▶ [DOCUMENT EXTRACT]:
Archive for July, 2007

AJAX Response Text and Question Marks (Replacement Characters)

Monday, July 2nd, 2007

So in my Firefox plugin development phase, I’ve been working with a lot of AJAX to enable new “Web 2.0″ functionality in some sites that I go to. Recently one of my testers encountered a bug with this AJAX that caused non-ASCII characters (e.g. ») returned by the responseText property of the XMLHttpRequest object to turn into replacement characters.

This has to do with the MIME encoding used by the server to return the response you’re looking for. This is encapsulated in the Content-Type response header. If that header doesn’t contain the correct information to actually parse the response, then the XMLHttpRequest object will return these “replacement characters” (\uFFFD) to substitute the characters it doesn’t recognize in its responseText.

One way to override this Content-Type so that the responseText will have the “expected” text is to use the overrideMimeType method on the object, which, as its name suggests, “overrides the mime type returned by the server (if any). This may be used, for example, to force a stream to be treated and parsed as text/xml, even if the server does not report it as such. This must be done before the send method is invoked.” (XULPlanet - http://www.xulplanet.com/references/objref/XMLHttpRequest.html#method_overrideMimeType)

▶ [WHAT YOU NEED TO DO]: Reproduce the blog post on AJAX response text and replacement characters in full, word for word.

▶ [RECORDS SHOWN]:
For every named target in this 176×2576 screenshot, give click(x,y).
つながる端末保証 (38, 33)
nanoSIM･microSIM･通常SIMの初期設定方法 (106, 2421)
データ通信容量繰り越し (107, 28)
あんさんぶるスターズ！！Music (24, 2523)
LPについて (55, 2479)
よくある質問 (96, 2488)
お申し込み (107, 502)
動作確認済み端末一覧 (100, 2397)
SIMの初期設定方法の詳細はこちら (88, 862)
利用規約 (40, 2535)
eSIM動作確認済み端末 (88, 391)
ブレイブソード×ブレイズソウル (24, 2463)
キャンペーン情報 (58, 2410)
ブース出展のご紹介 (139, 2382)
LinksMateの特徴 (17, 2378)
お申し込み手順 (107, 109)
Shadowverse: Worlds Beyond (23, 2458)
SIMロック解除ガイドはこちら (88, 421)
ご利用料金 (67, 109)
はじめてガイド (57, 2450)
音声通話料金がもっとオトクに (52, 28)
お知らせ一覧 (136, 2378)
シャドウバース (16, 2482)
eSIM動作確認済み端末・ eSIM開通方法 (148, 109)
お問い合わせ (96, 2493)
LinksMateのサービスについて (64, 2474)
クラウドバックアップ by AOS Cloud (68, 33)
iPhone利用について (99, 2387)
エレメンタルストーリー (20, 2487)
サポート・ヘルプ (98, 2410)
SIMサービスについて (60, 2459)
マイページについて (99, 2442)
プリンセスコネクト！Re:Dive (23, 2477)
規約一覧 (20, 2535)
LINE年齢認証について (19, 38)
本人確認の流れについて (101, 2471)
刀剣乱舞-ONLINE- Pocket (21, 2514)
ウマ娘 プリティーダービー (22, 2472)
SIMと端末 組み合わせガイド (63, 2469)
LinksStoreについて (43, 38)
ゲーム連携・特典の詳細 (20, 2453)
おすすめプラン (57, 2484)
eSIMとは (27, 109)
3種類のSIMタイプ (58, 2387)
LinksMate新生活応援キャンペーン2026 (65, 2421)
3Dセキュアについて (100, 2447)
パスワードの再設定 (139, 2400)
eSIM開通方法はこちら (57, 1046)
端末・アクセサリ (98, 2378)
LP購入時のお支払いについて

▶ [RESPONSE AREA]:
Archive for July, 2007

AJAX Response Text and Question Marks (Replacement Characters)

Monday, July 2nd, 2007

So in my Firefox plugin development phase, I’ve been working with a lot of AJAX to enable new “Web 2.0″ functionality in some sites that I go to. Recently one of my testers encountered a bug with this AJAX that caused non-ASCII characters (e.g. ») returned by the responseText property of the XMLHttpRequest object to turn into replacement characters.

This has to do with the MIME encoding used by the server to return the response you’re looking for. This is encapsulated in the Content-Type response header. If that header doesn’t contain the correct information to actually parse the response, then the XMLHttpRequest object will return these “replacement characters” (\uFFFD) to substitute the characters it doesn’t recognize in its responseText.

One way to override this Content-Type so that the responseText will have the “expected” text is to use the overrideMimeType method on the object, which, as its name suggests, “overrides the mime type returned by the server (if any). This may be used, for example, to force a stream to be treated and parsed as text/xml, even if the server does not report it as such. This must be done before the send method is invoked.” (XULPlanet - http://www.xulplanet.com/references/objref/XMLHttpRequest.html#method_overrideMimeType)